Beides für sich funktioniert, wenn ich jeweils eines auskommentiere.

Woran kann das liegen? Habe meinen Provider auch schon angeschrieben, aber der meinte nur, dass AddCharset nicht funktioniert. Hätte wohl besser sagen sollen nicht korrekt funktioniert 
Denn im HTTP-Header sehe ich die utf-8 Angabe, wenn ich AddCharset nutze. Und wenn nicht, dann ist auch keine Angabe zum Charset im Header.

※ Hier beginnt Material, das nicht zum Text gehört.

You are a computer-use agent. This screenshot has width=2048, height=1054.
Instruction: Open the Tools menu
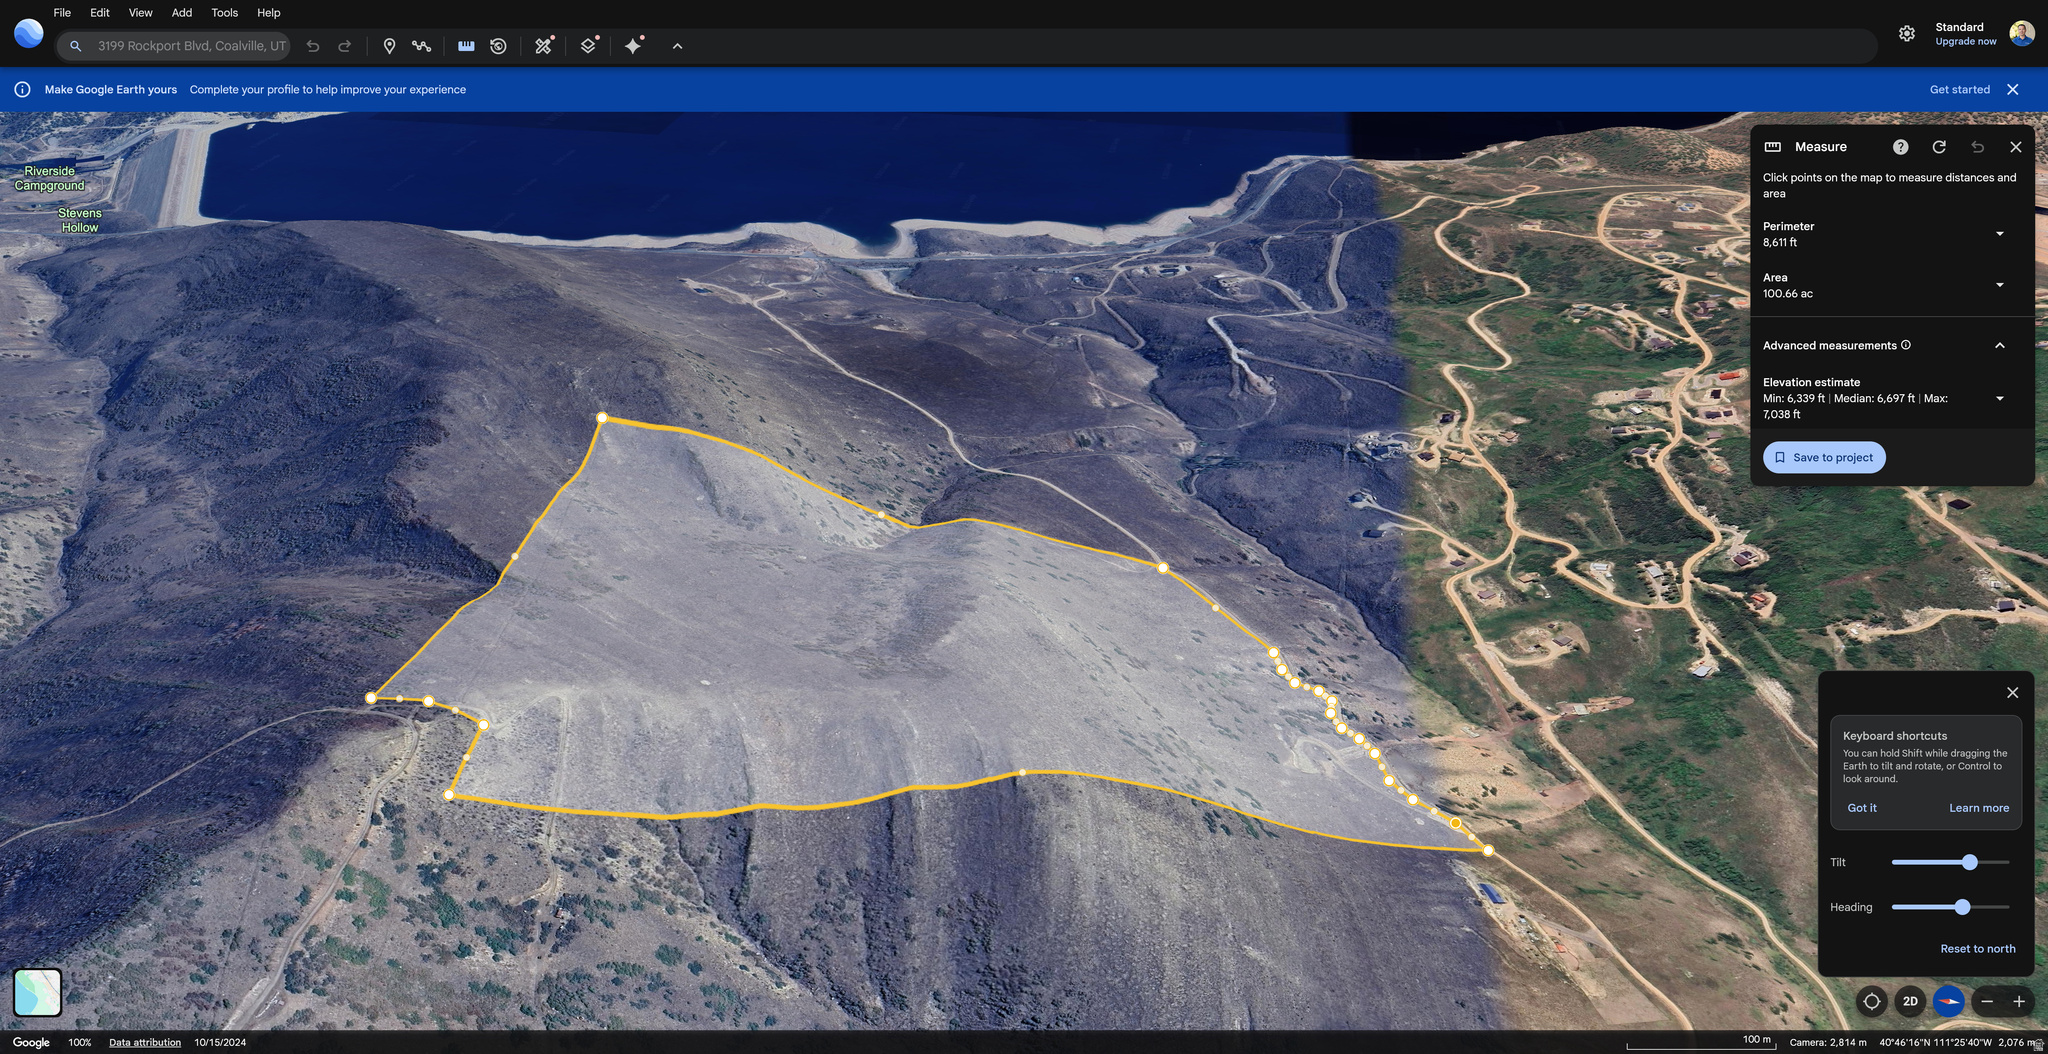(x=224, y=13)
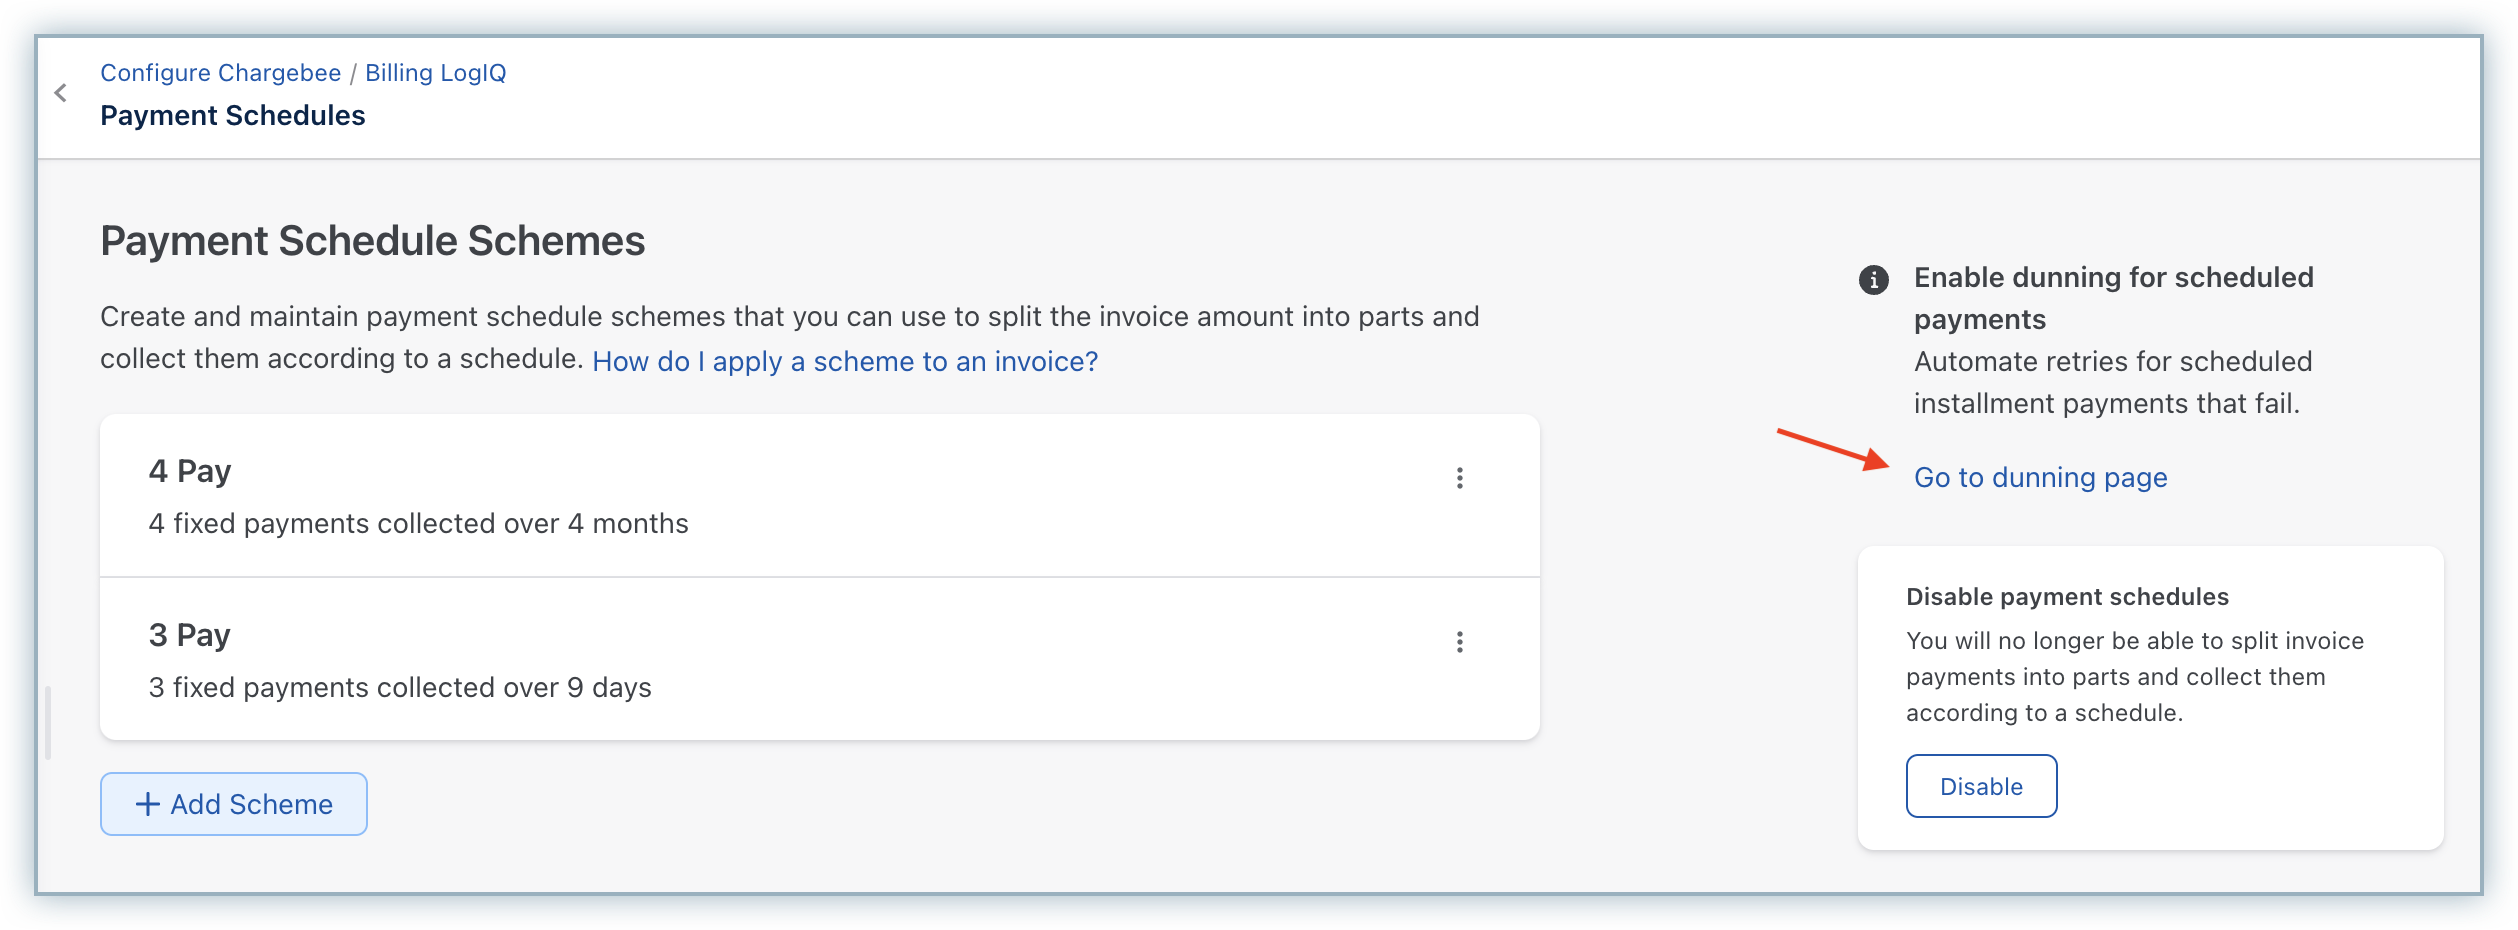
Task: Go to dunning page
Action: [x=2040, y=477]
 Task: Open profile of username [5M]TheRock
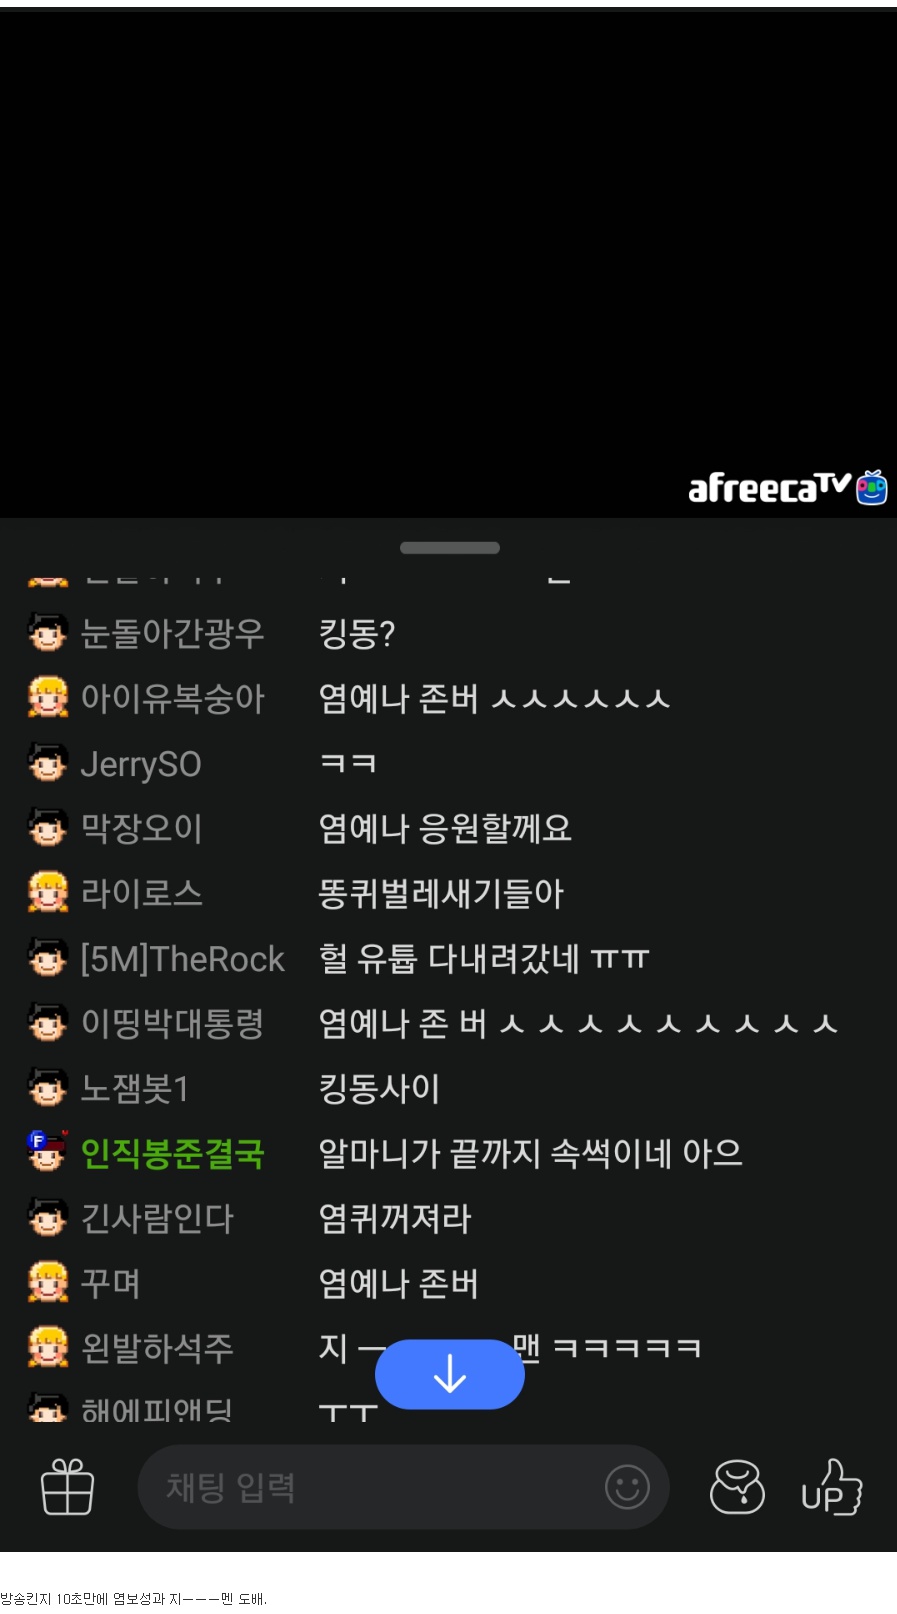coord(183,959)
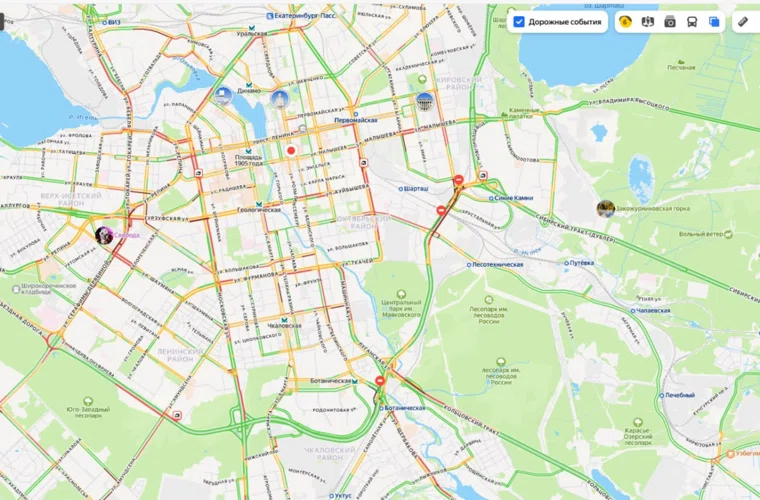The image size is (760, 500).
Task: Click the no-entry sign on Шарташ bypass road
Action: (441, 210)
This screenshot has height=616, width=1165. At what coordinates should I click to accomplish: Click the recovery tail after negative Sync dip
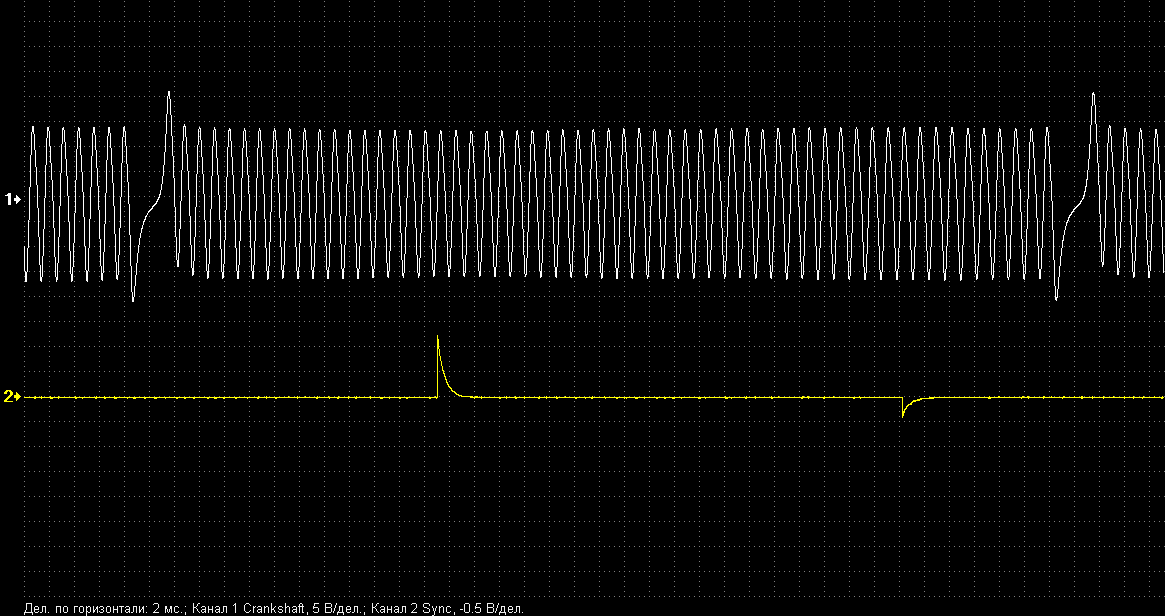click(x=915, y=400)
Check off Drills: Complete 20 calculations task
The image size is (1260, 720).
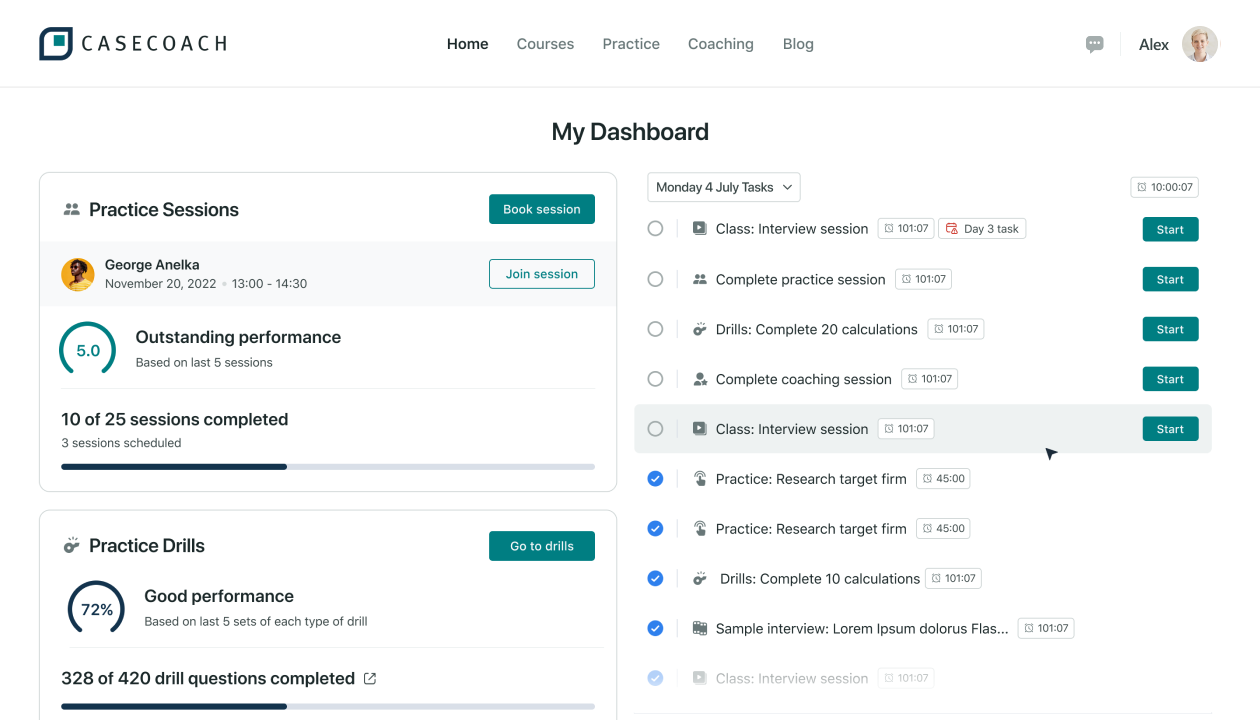click(x=655, y=329)
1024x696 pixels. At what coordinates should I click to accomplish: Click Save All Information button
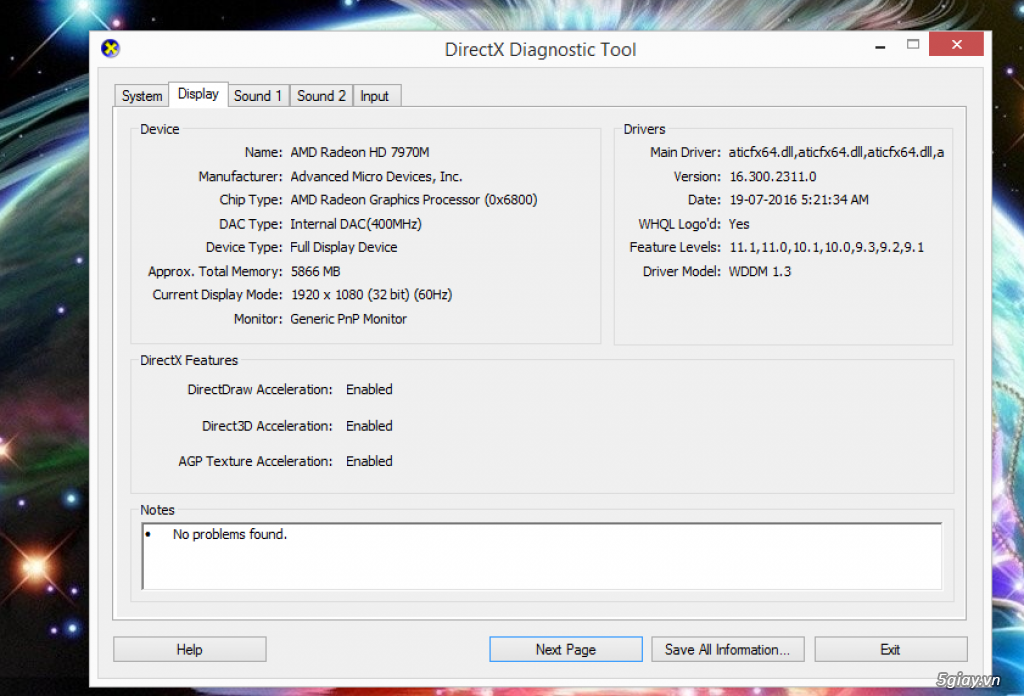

Gibt es das Problem häufiger, bzw. steck da vielleicht ein logischer Fehler hinter? Habe ich vielleicht ein Fehler in meiner .htaccess?

So sieht sie aus:
(Auszug)
AddDefaultCharset utf-8
AddCharset utf-8 .css .html .php
AddType application/x-httpd-php .php .php4 .php3 .html .htm

Wenn ich bei AddType .html .htm entfernen, dann wird die Seite wieder korrekt geladen! Selbes gilt für AddCharset. Also liegt es nicht direkt an der Funktion, sondern an den Dateiendungen.


Grüße
suntrop


----------



## Helmut Klein (11. Januar 2008)

Was erhälst du denn für einen Eintrag im error.log zu diesem Fehler? Dort steht i.d.R. genaueres dazu.


----------



## suntrop (11. Januar 2008)

Hallo und Danke für die Antwort.

Ich habe leider keinen Zugriff auf die error.log, jedenfalls nicht das ich wüsste. Ich bin der Datei auch noch nicht über den Weg gelaufen.

Oder muss ich die Aufzeichnung und den Pfad selber einstellen? Vielleicht auch in der .htaccess?


Grüße
suntrop


----------



## Helmut Klein (13. Januar 2008)

Hm nein, der Speicherort der error.log wird i.d.R. in der httpd.conf angegeben über den Eintrag "ErrorLog". 
Falls du auf diese Zugriff hast kannst du den Speicherort in Erfahrung bringen und mal nachsehen.


----------



## suntrop (14. Januar 2008)

Schade, auf die httpd.conf habe ich leider keinen Zugriff.

Nur nochmal zur Nachfrage: Normale ist das doch nicht, dass der Fehler auftritt?
Egal bei welcher Einstellung. Ok, ein Fehler sollte niemals normal sein, aber wenn man das eine oder andere so und so konfiguriert, dann könnte das in einer normalen (korrekten) Fehlermeldung enden.

Muss den Hoster nochmal anhauen 

Dennoch Danke für die Antworten!

Grüße
suntrop


----------



## Helmut Klein (16. Januar 2008)

Ob es normal ist, kann ich nicht sagen. Ich gehe bei solchen Problemen nur immer wie oben genannt vor - da dachte ich auch schon öfter, dass das nicht normal sein kann und die error.log hat mir dann Aufschluss gegeben was ich falsch gemacht habe.


----------